The Conference welcomed a paper prepared by the British Government following discussion at the previous Conference about the commitment in the Belfast Agreement to a "range of measures aimed at combating unemployment and progressively eliminating the differential in unemployment rates between the two communities by targeting objective need". The Conference agreed to continue to keep the matter under active review, particularly in the light of ongoing research, and would return to the subject at its next meeting.
North/South and East/West Matters
The Conference commended the ongoing work of the North/South bodies.
The Conference discussed the significant potential for effective cooperation for mutual benefit on strategic issues such as infrastructure development and spatial planning. It was agreed that the modalities of taking forward such co-operation would be explored with a view to a further discussion at a future meeting of the Conference. The Conference also noted that the relevant Ministers had agreed to meet to discuss social policy issues of mutual concern, including the Irish Government's proposals in relation to an all-island concessionary travel scheme. The Conference noted the recent meeting of Ministers to review progress on the all-island energy market and welcomed the ongoing work to create a single electricity market by July 2007.

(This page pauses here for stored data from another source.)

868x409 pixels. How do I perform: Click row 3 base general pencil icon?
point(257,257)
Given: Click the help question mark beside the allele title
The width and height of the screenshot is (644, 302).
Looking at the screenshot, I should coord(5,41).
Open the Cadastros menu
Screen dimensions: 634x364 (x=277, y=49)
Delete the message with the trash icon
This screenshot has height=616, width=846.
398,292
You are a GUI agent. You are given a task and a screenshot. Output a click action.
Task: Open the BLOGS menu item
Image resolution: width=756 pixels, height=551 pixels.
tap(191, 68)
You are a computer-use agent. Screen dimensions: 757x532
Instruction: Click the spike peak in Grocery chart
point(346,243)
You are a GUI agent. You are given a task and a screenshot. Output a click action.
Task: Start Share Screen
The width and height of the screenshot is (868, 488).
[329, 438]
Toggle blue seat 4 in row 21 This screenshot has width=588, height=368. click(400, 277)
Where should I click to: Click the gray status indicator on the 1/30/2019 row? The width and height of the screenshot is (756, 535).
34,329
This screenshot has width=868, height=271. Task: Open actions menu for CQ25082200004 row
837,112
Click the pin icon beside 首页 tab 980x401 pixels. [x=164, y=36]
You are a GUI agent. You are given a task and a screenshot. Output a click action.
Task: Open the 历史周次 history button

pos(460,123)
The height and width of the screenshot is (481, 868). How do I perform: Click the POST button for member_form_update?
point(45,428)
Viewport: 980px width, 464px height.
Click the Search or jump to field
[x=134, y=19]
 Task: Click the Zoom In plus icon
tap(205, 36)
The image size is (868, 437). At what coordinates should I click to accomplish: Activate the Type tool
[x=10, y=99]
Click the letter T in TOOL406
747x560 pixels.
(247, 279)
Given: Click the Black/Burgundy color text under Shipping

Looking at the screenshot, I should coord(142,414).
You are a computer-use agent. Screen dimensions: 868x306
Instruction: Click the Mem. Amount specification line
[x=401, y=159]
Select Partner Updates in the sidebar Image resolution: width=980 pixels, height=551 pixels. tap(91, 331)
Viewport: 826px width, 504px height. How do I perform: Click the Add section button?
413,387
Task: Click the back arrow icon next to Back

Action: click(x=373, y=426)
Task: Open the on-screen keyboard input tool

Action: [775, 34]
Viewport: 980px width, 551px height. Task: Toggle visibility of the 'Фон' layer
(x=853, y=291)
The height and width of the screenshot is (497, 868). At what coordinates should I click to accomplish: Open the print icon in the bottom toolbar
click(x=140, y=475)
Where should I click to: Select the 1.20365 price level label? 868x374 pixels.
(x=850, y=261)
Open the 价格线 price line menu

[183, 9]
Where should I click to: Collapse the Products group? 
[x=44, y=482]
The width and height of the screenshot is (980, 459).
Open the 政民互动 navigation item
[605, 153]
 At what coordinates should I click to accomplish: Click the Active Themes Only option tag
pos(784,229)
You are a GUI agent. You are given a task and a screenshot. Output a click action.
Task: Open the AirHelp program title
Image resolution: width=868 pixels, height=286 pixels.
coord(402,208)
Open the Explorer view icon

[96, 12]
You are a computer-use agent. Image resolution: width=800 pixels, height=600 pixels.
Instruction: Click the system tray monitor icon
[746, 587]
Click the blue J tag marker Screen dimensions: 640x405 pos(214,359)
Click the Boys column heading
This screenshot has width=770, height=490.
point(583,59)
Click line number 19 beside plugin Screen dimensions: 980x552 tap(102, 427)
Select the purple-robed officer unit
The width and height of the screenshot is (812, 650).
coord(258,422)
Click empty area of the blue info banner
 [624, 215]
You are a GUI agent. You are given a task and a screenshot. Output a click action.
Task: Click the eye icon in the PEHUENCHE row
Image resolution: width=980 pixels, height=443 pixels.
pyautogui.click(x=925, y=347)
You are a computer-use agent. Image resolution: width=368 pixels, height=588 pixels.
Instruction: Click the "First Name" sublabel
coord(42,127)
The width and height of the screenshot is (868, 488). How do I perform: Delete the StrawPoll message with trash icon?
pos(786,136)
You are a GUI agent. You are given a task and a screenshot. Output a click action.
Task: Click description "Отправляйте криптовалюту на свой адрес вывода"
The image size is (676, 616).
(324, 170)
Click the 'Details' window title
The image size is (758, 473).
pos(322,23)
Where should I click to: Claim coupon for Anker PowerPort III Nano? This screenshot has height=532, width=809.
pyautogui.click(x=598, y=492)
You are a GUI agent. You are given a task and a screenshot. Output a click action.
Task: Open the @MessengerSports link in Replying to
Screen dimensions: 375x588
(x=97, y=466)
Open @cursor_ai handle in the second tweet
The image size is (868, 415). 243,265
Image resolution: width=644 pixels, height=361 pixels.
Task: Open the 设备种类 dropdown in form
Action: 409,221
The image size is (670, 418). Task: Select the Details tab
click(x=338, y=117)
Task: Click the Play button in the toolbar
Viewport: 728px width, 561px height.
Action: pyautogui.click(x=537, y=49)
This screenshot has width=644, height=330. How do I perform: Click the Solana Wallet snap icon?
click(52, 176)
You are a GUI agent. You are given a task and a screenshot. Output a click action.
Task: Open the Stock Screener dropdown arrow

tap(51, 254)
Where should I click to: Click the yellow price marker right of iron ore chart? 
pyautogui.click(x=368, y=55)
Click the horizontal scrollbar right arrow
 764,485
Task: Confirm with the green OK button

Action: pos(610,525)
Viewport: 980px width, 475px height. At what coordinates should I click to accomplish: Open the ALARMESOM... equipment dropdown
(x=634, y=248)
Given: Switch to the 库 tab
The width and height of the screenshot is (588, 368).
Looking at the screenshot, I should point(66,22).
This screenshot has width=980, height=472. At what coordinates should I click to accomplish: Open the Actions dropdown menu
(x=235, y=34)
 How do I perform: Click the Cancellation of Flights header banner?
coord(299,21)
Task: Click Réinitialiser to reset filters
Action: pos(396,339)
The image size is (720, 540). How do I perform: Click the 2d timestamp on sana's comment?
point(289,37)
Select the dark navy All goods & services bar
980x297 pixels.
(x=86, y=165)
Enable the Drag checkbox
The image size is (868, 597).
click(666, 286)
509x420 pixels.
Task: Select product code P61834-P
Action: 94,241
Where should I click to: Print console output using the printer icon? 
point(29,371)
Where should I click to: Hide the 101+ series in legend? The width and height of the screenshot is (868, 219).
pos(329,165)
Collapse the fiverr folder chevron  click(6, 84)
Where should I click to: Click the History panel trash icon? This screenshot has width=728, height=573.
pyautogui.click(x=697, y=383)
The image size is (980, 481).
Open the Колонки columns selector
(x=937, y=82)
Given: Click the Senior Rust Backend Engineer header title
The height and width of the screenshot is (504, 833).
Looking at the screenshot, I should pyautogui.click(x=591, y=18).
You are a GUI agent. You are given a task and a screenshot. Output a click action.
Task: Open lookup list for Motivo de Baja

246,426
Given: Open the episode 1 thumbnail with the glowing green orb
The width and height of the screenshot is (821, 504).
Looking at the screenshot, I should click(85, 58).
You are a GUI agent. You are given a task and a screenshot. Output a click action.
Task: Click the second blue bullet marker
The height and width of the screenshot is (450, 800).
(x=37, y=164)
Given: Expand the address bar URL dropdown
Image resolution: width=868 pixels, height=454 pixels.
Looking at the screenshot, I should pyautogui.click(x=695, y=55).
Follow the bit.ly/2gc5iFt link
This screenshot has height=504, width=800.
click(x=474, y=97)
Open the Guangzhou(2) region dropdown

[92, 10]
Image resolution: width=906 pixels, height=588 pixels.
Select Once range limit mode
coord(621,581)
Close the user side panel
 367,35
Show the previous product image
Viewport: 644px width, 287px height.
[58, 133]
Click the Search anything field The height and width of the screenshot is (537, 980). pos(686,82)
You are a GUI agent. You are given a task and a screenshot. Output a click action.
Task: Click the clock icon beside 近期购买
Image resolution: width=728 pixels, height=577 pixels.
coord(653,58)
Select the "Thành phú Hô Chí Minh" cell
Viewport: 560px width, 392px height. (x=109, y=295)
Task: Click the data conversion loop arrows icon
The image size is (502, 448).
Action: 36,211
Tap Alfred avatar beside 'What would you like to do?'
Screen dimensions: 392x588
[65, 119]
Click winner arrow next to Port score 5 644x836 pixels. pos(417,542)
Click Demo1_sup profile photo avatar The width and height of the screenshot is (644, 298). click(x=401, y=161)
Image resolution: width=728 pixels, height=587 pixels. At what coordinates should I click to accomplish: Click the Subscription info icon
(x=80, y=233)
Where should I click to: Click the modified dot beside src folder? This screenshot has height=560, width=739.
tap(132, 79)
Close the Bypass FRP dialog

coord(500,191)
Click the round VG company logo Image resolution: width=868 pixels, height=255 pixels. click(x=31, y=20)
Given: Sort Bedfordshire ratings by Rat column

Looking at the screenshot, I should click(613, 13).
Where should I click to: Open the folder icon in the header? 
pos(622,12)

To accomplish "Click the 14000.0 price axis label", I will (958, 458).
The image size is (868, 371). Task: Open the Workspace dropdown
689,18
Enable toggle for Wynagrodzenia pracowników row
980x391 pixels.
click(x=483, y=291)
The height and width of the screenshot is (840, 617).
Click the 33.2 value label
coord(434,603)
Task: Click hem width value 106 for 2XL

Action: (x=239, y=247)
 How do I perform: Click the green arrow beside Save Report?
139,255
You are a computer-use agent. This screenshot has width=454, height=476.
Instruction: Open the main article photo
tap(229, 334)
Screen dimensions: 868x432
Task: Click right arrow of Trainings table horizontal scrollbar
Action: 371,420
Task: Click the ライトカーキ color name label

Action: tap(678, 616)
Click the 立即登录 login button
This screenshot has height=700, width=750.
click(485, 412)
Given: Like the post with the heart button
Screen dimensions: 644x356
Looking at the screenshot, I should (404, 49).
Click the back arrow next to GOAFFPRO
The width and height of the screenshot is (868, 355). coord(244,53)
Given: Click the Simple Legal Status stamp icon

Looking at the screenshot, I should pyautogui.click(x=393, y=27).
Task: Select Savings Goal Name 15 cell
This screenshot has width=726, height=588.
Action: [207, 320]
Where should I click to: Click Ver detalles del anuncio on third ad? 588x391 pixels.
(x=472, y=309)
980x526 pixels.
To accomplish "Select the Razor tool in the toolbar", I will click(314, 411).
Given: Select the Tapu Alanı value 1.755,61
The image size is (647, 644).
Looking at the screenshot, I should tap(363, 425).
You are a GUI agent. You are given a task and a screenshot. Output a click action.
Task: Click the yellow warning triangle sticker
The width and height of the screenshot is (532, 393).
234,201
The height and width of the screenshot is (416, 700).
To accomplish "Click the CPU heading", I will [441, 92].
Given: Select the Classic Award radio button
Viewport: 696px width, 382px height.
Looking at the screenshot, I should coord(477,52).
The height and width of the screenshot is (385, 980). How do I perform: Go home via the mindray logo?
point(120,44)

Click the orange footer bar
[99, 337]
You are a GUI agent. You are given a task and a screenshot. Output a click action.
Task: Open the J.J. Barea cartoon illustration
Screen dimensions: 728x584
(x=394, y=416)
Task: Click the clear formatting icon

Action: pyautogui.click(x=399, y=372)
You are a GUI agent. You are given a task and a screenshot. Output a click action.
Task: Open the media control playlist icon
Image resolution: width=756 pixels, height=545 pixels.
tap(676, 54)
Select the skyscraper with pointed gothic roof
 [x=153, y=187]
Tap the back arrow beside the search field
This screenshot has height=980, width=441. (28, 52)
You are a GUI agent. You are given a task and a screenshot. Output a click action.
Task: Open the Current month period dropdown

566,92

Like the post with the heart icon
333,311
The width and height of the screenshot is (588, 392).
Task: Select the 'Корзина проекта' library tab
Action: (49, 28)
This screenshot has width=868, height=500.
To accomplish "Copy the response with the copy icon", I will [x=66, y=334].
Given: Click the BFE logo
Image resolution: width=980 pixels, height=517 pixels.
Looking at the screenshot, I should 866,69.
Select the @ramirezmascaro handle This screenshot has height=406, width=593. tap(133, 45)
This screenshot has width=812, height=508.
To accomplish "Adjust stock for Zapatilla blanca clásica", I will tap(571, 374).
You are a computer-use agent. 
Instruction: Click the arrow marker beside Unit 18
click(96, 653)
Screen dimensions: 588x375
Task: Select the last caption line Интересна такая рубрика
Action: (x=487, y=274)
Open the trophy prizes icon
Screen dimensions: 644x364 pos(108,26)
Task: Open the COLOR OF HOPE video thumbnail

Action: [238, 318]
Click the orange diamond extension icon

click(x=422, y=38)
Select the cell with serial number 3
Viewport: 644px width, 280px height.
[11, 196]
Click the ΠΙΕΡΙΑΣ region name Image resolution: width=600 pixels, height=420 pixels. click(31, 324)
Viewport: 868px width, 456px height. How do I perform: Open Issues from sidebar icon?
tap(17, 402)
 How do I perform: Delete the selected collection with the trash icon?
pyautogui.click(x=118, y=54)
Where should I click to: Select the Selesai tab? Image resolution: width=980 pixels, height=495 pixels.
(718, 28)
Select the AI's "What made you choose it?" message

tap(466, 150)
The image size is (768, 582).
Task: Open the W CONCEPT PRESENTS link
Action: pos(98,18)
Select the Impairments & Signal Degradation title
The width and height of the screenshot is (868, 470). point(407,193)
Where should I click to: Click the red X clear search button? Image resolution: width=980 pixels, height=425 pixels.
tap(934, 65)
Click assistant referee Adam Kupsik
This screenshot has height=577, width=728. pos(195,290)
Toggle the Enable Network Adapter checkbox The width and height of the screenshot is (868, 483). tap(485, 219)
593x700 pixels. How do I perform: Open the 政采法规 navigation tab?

The Conference noted, and supported, the joint bid put forward by the Northern Ireland Events Company and Failte Ireland to host a round of the World Rally Championship in 2007.
The Conference noted that, since the discussion at its last meeting, the two Governments had announced their decision in principle to provide over €15/£10 million financial assistance to City of Derry Airport. The Conference welcomed this decision as an example of practical, effective, North/South cooperation.
With a view to further enhancing and promoting North/South economic and social cooperation of mutual benefit, the Conference asked officials to examine the possibility of a joint contribution in the reporting on the EU's Lisbon Strategy aimed at supporting growth and employment in the EU.
The Conference noted the success of the seventh Summit meeting of the British-Irish Council, which took place in the Isle of Man on 20 May, focusing on the subject of telemedicine. It welcomed the Council’s continuing development, including the ongoing programme meetings across the Council's key work sectors.
Electoral Issues and Political Donations
The Conference took note of the British Government’s intention to introduce legislation in 2006 to enhance the comprehensiveness of the electoral registration arrangements in Northern Ireland while preserving their accuracy. In the light of work undertaken to date, the Conference considered a range of options for new arrangements for donations to political parties which would be fair, inject increased transparency and be in accordance with the spirit of the Agreement. The British Government noted the short time frame in which legislation would have to be enacted to set these arrangements in place, and signalled its intention to consult the political parties in Northern Ireland shortly.
Any other business
The Conference noted that the public inquiries into the deaths of Rosemary Nelson, Robert Hamill and Billy Wright had all held their initial public hearings, and looked forward to the formal opening of the inquiry established into the murders of Chief Superintendent Harry Breen and Superintendent Robert Buchanan. The Conference also discussed the case of Pat Finucane. The Irish Government raised its concerns regarding the Dublin/Monaghan bombings.
Recalling the commitment by the Irish Government in the Agreement to take further active steps to demonstrate its respect for the different traditions in the island of Ireland, the Conference welcomed the recent announcement of the development plans for the Battle of the Boyne site.
Date of next meeting
It was agreed that the Conference would meet again after the summer.